- **Opdracht 1**
Beoordeel of de uitspraken (a), (b) en (c) kloppen met het fragment. (a) Aan de clubtafel mag uitsluitend bier worden gedronken, behalve als de Praeses een uitzondering toestaat. (b) Wie bierimpotent is verklaard, hoeft niet mee te doen aan samenzangen. (c) De Schachtenmeester vult de glazen. Antwoord per uitspraak met ja of nee en citeer de doorslaggevende woorden uit het fragment letterlijk.

Art. 82 Het drinken in gemeenschapwas ten allen tijde één der middelen om de kameraadschap te bevorderen; het mag echter niet het enige doel van het clubleven zijn. Het bier is één van de bestandsdelen van de clubavond, niet het hoofdbestanddeel. Het overdrijven hiervan kan een bierimpotentie met zich nemen alsook een uitsluiting van de clubavond.

 

art. 82bis.  Aan de clubtafel mag alleen bier gedronken worden. Uitzonderingen moeten worden toegestaan door de Praeses.

 

art. 83.  Een lid van de corona dat bij het begin of in de loop van de clubavond redenen heeft om zich van het bierdrinken te onthouden (bijvoorbeeld ziekte of autobestuurder), deelt zulks aan de Praeses mede. Oordeelt de Praeses de reden voor gegrond, dan verklaart hij bedoeld lid bierimpotent.

 

art. 84.  Wie bierimpotent is, heeft zijn glas omgekeerd op de tafel staan. Hij is enkel van het drinken ontslagen en niet van deelneming aan samenzangen, plechtigheden, enz., noch van de toepassing der voorschriften van de Clubcodex.

 

art. 85.  De Praeses heeft de dwingende plicht het overdadig drinken tegen te gaan met alle tot zijn beschikking staande middelen. Zo kan hij de hoeveelheid bier volgens duur en aantal beperken of bepalen dat slechts op zijn commando zal geschonken worden. Niemand, ook de Praeses niet, heeft het recht een lid van de corona te dwingen boven zijn krachten te drinken.

 

art. 86.  De Schachtenmeester regelt de bediening van het bier aan de clubtafel. De glazen worden gevuld door de schachten.

- **Getoonde gegevens**
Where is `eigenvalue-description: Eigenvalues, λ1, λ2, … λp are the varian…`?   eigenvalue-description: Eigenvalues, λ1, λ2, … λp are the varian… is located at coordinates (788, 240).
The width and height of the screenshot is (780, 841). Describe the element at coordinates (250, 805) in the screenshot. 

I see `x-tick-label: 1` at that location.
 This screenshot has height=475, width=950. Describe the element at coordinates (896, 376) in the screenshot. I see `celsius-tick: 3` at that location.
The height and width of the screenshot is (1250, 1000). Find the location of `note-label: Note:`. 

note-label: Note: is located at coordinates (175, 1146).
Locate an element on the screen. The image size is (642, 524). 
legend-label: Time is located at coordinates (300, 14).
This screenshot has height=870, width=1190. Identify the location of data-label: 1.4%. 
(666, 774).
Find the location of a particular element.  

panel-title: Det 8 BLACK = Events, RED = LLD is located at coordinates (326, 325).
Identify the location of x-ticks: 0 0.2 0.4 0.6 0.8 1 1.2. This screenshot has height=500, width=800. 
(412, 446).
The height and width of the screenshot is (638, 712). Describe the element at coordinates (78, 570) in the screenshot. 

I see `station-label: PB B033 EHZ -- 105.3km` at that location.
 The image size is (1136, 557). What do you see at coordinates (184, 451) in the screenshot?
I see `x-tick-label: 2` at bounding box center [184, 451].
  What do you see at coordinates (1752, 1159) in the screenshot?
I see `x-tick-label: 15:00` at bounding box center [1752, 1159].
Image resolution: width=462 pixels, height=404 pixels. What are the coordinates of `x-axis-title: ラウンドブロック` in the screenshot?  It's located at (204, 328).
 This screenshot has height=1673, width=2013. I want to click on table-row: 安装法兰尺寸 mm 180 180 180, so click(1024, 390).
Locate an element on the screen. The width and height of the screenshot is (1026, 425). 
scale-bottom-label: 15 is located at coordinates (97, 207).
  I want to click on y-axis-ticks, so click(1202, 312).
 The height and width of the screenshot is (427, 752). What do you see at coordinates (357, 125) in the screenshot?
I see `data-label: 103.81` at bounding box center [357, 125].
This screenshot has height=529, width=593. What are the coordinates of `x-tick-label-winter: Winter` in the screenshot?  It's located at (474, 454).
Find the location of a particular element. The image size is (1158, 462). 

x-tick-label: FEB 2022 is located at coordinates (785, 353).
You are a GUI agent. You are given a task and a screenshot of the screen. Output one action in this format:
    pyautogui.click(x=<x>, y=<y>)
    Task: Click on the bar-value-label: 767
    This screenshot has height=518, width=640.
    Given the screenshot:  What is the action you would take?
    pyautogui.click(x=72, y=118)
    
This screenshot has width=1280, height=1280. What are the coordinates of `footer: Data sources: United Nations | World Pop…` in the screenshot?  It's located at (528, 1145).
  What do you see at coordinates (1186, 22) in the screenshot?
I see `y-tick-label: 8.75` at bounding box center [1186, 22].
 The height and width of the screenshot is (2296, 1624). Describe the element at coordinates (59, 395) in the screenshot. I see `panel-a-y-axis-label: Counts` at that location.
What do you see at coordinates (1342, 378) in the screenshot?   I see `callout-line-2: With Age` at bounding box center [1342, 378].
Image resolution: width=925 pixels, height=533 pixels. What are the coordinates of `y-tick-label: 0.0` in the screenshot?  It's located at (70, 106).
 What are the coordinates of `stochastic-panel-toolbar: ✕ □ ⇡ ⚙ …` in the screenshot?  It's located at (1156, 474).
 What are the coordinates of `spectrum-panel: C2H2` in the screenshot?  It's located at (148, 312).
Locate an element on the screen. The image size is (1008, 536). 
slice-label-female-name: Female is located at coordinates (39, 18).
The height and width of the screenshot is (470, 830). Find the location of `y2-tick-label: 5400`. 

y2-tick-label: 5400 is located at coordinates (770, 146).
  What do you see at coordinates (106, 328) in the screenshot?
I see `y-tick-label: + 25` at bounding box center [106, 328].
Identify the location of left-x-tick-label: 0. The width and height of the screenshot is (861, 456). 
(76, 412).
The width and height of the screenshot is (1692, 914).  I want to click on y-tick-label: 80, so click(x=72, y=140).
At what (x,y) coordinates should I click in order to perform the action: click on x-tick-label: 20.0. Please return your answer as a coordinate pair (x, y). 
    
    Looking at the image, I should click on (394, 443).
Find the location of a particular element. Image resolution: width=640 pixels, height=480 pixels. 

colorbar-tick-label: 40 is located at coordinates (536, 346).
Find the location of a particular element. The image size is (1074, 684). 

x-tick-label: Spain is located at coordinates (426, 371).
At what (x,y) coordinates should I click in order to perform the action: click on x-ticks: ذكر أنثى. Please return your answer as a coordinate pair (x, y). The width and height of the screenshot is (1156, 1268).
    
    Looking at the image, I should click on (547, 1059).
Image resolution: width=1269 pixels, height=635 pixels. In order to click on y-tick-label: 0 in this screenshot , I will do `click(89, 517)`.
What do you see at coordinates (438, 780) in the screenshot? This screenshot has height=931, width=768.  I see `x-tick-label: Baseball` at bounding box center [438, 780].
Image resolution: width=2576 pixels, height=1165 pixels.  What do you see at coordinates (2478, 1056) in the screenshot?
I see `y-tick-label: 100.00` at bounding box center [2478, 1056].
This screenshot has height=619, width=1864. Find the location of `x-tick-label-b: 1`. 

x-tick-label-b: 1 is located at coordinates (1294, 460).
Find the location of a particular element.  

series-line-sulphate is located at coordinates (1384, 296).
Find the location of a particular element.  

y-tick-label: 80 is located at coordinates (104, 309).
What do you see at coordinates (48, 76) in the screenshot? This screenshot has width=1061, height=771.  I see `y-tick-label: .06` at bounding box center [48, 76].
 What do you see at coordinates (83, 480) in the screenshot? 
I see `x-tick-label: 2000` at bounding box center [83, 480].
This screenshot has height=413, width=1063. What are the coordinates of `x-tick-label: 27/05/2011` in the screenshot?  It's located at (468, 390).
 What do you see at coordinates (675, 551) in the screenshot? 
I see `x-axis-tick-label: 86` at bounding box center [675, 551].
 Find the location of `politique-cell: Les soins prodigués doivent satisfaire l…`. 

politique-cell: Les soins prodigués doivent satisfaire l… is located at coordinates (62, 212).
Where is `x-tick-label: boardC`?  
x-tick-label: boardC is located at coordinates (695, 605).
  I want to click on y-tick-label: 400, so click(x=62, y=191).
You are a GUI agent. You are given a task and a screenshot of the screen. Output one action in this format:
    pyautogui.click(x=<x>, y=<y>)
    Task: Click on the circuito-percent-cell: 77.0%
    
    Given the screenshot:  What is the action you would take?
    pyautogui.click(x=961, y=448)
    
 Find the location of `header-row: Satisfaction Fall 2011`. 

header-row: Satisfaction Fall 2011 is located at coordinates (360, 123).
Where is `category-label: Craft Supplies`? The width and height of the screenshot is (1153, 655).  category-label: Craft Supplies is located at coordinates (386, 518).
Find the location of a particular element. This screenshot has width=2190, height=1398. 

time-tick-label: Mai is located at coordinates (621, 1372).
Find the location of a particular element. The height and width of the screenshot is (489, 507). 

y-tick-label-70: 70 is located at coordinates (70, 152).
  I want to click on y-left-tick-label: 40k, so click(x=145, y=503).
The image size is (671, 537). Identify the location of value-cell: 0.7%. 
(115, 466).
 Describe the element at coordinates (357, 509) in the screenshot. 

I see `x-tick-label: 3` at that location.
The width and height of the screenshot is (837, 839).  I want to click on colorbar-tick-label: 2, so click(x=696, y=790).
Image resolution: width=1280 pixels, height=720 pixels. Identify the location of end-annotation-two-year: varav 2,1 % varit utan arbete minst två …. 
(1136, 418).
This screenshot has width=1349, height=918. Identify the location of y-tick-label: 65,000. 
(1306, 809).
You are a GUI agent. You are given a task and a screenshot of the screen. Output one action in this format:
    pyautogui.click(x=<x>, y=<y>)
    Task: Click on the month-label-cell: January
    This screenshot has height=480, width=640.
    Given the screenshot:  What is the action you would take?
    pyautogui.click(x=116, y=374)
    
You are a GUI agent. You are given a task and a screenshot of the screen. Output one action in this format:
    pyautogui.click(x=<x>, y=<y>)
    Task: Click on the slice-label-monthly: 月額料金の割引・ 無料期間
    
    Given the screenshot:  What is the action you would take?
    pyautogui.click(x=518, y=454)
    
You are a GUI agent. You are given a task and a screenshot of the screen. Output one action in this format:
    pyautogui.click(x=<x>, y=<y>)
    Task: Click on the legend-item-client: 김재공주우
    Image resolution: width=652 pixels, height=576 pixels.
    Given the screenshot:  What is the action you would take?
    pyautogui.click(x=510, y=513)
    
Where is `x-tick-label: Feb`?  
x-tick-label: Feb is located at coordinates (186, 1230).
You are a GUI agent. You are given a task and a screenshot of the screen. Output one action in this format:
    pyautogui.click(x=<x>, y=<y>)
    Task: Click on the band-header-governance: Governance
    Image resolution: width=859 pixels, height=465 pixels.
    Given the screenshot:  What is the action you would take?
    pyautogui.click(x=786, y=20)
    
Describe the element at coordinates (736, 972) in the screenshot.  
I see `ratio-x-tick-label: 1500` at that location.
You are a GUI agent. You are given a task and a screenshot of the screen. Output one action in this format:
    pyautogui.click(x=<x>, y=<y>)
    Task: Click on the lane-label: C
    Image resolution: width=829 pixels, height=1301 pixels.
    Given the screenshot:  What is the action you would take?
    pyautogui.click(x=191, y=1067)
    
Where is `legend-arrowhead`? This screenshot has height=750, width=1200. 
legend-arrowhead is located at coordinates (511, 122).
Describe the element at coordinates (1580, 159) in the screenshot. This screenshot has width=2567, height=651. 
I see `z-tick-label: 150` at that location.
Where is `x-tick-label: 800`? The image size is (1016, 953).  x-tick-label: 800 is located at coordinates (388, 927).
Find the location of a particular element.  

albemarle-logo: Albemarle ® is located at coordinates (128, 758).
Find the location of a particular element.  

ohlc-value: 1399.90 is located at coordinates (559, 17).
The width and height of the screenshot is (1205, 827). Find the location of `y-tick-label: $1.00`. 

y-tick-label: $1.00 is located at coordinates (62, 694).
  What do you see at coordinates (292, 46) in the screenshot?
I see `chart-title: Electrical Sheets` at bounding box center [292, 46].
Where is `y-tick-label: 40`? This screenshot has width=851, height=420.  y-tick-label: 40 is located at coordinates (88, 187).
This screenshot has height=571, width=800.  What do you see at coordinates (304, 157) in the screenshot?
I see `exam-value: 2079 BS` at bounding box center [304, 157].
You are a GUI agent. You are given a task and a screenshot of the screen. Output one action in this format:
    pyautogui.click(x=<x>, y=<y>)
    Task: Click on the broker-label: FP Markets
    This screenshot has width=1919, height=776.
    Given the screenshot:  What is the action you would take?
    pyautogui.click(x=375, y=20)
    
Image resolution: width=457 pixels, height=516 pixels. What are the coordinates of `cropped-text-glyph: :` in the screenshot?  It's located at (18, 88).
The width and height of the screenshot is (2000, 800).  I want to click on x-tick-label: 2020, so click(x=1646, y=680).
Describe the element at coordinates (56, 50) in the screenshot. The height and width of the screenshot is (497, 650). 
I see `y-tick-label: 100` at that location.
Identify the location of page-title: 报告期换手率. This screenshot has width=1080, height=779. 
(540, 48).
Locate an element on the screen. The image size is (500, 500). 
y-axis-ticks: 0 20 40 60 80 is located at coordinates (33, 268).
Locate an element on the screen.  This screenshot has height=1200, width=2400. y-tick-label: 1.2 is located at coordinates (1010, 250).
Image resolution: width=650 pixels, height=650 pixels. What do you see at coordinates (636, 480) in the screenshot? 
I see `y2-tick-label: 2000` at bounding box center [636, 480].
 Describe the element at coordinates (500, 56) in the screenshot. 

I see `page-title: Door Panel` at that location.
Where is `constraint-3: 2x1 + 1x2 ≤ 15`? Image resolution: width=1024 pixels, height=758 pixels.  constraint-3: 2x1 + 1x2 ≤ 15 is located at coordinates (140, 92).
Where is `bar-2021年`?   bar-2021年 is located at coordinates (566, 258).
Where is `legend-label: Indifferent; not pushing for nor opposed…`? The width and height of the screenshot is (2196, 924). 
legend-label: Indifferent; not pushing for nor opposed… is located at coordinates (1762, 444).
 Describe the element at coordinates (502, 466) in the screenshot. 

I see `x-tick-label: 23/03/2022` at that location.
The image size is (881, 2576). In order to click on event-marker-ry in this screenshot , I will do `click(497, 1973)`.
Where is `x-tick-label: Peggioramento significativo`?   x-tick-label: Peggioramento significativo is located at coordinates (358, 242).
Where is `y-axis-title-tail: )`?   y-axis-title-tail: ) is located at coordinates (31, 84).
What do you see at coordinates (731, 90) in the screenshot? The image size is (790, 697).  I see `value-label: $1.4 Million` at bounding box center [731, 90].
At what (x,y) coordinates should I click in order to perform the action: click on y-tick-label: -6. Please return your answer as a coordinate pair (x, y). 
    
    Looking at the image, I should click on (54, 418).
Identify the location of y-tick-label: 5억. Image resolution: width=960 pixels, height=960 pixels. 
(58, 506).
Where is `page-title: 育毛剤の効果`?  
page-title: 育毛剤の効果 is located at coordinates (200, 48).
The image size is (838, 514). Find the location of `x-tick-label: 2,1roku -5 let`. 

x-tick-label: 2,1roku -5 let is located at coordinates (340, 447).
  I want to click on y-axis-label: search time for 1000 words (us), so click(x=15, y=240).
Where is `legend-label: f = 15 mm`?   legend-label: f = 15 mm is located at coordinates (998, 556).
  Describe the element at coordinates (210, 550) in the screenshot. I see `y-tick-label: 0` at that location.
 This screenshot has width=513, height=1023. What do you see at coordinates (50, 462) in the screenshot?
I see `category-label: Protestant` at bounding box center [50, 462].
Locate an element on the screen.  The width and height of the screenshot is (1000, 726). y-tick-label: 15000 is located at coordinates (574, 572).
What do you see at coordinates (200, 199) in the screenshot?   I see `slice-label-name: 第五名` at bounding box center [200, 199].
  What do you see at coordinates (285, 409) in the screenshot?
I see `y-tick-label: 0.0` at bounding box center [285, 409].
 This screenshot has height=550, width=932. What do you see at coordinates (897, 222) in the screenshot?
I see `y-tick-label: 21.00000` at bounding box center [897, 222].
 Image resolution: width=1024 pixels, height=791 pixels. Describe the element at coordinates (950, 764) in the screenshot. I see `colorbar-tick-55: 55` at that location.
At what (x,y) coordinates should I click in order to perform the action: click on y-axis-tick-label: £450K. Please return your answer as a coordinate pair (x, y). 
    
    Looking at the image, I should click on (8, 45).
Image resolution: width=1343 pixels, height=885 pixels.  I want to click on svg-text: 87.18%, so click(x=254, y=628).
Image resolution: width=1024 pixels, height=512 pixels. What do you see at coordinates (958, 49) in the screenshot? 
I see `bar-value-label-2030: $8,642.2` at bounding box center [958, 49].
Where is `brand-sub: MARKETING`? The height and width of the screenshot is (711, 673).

- **Opdracht 2**
Zet in de rijen alles vanaf de regel met "What do you see at coordinates (83, 480)" tot en met de regel met "coordinates (386, 518)." om in een genummerde lijst. Laat lege regels weg.

- **Antwoord 1**
(a) Ja: "Aan de clubtafel mag alleen bier gedronken worden. Uitzonderingen moeten worden toegestaan door de Praeses."
(b) Nee: "Hij is enkel van het drinken ontslagen en niet van deelneming aan samenzangen, plechtigheden, enz."
(c) Nee: "De glazen worden gevuld door de schachten."

- **Antwoord 2**
1.  What do you see at coordinates (83, 480) in the screenshot? 
2. I see `x-tick-label: 2000` at bounding box center [83, 480].
3. This screenshot has height=413, width=1063. What are the coordinates of `x-tick-label: 27/05/2011` in the screenshot?  It's located at (468, 390).
4.  What do you see at coordinates (675, 551) in the screenshot? 
5. I see `x-axis-tick-label: 86` at bounding box center [675, 551].
6.  Find the location of `politique-cell: Les soins prodigués doivent satisfaire l…`. 
7. politique-cell: Les soins prodigués doivent satisfaire l… is located at coordinates (62, 212).
8. Where is `x-tick-label: boardC`?  
9. x-tick-label: boardC is located at coordinates (695, 605).
10.   I want to click on y-tick-label: 400, so click(x=62, y=191).
11. You are a GUI agent. You are given a task and a screenshot of the screen. Output one action in this format:
12.     pyautogui.click(x=<x>, y=<y>)
13.     Task: Click on the circuito-percent-cell: 77.0%
14.     Given the screenshot:  What is the action you would take?
15.     pyautogui.click(x=961, y=448)
16.  Find the location of `header-row: Satisfaction Fall 2011`. 
17. header-row: Satisfaction Fall 2011 is located at coordinates (360, 123).
18. Where is `category-label: Craft Supplies`? The width and height of the screenshot is (1153, 655).  category-label: Craft Supplies is located at coordinates (386, 518).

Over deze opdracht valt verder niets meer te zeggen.